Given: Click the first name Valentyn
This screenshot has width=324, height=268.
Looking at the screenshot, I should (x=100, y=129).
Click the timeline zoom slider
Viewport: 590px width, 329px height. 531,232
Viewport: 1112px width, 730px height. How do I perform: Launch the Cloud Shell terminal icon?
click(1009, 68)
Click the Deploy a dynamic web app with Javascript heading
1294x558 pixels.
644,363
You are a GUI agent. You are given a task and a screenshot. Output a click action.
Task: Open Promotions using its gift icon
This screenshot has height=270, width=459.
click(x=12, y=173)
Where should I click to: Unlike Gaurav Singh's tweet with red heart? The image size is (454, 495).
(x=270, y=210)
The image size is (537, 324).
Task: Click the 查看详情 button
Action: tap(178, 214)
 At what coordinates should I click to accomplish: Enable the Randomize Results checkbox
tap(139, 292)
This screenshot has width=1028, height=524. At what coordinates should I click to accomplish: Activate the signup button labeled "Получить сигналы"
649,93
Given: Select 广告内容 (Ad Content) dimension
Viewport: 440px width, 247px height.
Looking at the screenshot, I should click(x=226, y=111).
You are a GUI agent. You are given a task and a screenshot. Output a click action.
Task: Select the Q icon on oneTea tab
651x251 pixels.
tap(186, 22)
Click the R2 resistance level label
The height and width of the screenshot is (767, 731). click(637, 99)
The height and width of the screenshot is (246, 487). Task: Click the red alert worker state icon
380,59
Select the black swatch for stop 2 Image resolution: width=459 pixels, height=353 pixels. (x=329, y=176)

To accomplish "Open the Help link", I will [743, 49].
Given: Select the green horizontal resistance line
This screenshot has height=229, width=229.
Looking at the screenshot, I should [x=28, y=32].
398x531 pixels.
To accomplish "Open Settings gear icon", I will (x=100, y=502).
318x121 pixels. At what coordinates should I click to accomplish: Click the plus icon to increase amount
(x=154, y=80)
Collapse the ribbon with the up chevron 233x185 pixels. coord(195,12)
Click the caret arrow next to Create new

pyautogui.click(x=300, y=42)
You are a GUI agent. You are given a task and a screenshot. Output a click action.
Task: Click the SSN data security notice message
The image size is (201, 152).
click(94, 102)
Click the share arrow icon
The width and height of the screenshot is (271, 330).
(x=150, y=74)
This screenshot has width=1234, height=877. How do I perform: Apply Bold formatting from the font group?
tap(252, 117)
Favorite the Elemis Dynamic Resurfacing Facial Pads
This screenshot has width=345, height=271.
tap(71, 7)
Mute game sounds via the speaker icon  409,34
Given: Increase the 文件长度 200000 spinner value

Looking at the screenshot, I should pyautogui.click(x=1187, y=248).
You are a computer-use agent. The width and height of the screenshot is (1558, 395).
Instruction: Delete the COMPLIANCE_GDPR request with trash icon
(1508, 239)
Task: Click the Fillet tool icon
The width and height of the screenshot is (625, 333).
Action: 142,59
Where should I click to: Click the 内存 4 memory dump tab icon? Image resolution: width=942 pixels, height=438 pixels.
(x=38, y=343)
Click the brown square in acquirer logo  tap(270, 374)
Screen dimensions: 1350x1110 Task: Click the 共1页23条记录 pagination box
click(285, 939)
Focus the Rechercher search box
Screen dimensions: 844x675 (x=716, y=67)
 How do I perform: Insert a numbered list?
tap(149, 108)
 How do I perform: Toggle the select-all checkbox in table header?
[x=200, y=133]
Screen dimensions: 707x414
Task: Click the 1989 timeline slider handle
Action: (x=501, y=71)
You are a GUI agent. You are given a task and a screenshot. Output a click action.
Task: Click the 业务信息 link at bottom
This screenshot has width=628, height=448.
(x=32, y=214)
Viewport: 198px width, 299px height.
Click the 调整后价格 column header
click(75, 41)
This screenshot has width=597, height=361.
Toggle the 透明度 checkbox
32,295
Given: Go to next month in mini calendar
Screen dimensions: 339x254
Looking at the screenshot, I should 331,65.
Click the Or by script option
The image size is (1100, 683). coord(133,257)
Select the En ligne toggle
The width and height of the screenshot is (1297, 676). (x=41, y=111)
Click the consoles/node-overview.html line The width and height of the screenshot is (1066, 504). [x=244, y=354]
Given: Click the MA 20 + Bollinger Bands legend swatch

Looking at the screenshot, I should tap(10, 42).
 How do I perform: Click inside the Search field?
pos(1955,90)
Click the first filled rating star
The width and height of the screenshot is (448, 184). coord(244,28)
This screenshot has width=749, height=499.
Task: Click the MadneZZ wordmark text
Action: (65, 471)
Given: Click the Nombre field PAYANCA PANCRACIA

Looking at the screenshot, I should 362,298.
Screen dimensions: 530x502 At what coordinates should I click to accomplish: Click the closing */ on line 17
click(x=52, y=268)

Problem to solve —
Each record must appear again, word for word.

Written reply —
Given: Click the first name Valentyn
This screenshot has width=324, height=268.
Looking at the screenshot, I should (x=100, y=129).
Click the timeline zoom slider
Viewport: 590px width, 329px height. 531,232
Viewport: 1112px width, 730px height. How do I perform: Launch the Cloud Shell terminal icon?
click(1009, 68)
Click the Deploy a dynamic web app with Javascript heading
1294x558 pixels.
644,363
You are a GUI agent. You are given a task and a screenshot. Output a click action.
Task: Open Promotions using its gift icon
This screenshot has height=270, width=459.
click(x=12, y=173)
Where should I click to: Unlike Gaurav Singh's tweet with red heart? The image size is (454, 495).
(x=270, y=210)
The image size is (537, 324).
Task: Click the 查看详情 button
Action: tap(178, 214)
 At what coordinates should I click to accomplish: Enable the Randomize Results checkbox
tap(139, 292)
This screenshot has width=1028, height=524. At what coordinates should I click to accomplish: Activate the signup button labeled "Получить сигналы"
649,93
Given: Select 广告内容 (Ad Content) dimension
Viewport: 440px width, 247px height.
Looking at the screenshot, I should click(x=226, y=111).
You are a GUI agent. You are given a task and a screenshot. Output a click action.
Task: Select the Q icon on oneTea tab
651x251 pixels.
tap(186, 22)
Click the R2 resistance level label
The height and width of the screenshot is (767, 731). click(637, 99)
The height and width of the screenshot is (246, 487). Task: Click the red alert worker state icon
380,59
Select the black swatch for stop 2 Image resolution: width=459 pixels, height=353 pixels. (x=329, y=176)

To accomplish "Open the Help link", I will [743, 49].
Given: Select the green horizontal resistance line
This screenshot has height=229, width=229.
Looking at the screenshot, I should [x=28, y=32].
398x531 pixels.
To accomplish "Open Settings gear icon", I will (x=100, y=502).
318x121 pixels. At what coordinates should I click to accomplish: Click the plus icon to increase amount
(x=154, y=80)
Collapse the ribbon with the up chevron 233x185 pixels. coord(195,12)
Click the caret arrow next to Create new

pyautogui.click(x=300, y=42)
You are a GUI agent. You are given a task and a screenshot. Output a click action.
Task: Click the SSN data security notice message
The image size is (201, 152).
click(94, 102)
Click the share arrow icon
The width and height of the screenshot is (271, 330).
(x=150, y=74)
This screenshot has width=1234, height=877. How do I perform: Apply Bold formatting from the font group?
tap(252, 117)
Favorite the Elemis Dynamic Resurfacing Facial Pads
This screenshot has width=345, height=271.
tap(71, 7)
Mute game sounds via the speaker icon  409,34
Given: Increase the 文件长度 200000 spinner value

Looking at the screenshot, I should pyautogui.click(x=1187, y=248).
You are a computer-use agent. The width and height of the screenshot is (1558, 395).
Instruction: Delete the COMPLIANCE_GDPR request with trash icon
(1508, 239)
Task: Click the Fillet tool icon
The width and height of the screenshot is (625, 333).
Action: 142,59
Where should I click to: Click the 内存 4 memory dump tab icon? Image resolution: width=942 pixels, height=438 pixels.
(x=38, y=343)
Click the brown square in acquirer logo  tap(270, 374)
Screen dimensions: 1350x1110 Task: Click the 共1页23条记录 pagination box
click(285, 939)
Focus the Rechercher search box
Screen dimensions: 844x675 (x=716, y=67)
 How do I perform: Insert a numbered list?
tap(149, 108)
 How do I perform: Toggle the select-all checkbox in table header?
[x=200, y=133]
Screen dimensions: 707x414
Task: Click the 1989 timeline slider handle
Action: (x=501, y=71)
You are a GUI agent. You are given a task and a screenshot. Output a click action.
Task: Click the 业务信息 link at bottom
This screenshot has width=628, height=448.
(x=32, y=214)
Viewport: 198px width, 299px height.
Click the 调整后价格 column header
click(75, 41)
This screenshot has width=597, height=361.
Toggle the 透明度 checkbox
32,295
Given: Go to next month in mini calendar
Screen dimensions: 339x254
Looking at the screenshot, I should 331,65.
Click the Or by script option
The image size is (1100, 683). coord(133,257)
Select the En ligne toggle
The width and height of the screenshot is (1297, 676). (x=41, y=111)
Click the consoles/node-overview.html line The width and height of the screenshot is (1066, 504). [x=244, y=354]
Given: Click the MA 20 + Bollinger Bands legend swatch

Looking at the screenshot, I should tap(10, 42).
 How do I perform: Click inside the Search field?
pos(1955,90)
Click the first filled rating star
The width and height of the screenshot is (448, 184). coord(244,28)
This screenshot has width=749, height=499.
Task: Click the MadneZZ wordmark text
Action: (65, 471)
Given: Click the Nombre field PAYANCA PANCRACIA

Looking at the screenshot, I should 362,298.
Screen dimensions: 530x502 At what coordinates should I click to accomplish: Click the closing */ on line 17
click(x=52, y=268)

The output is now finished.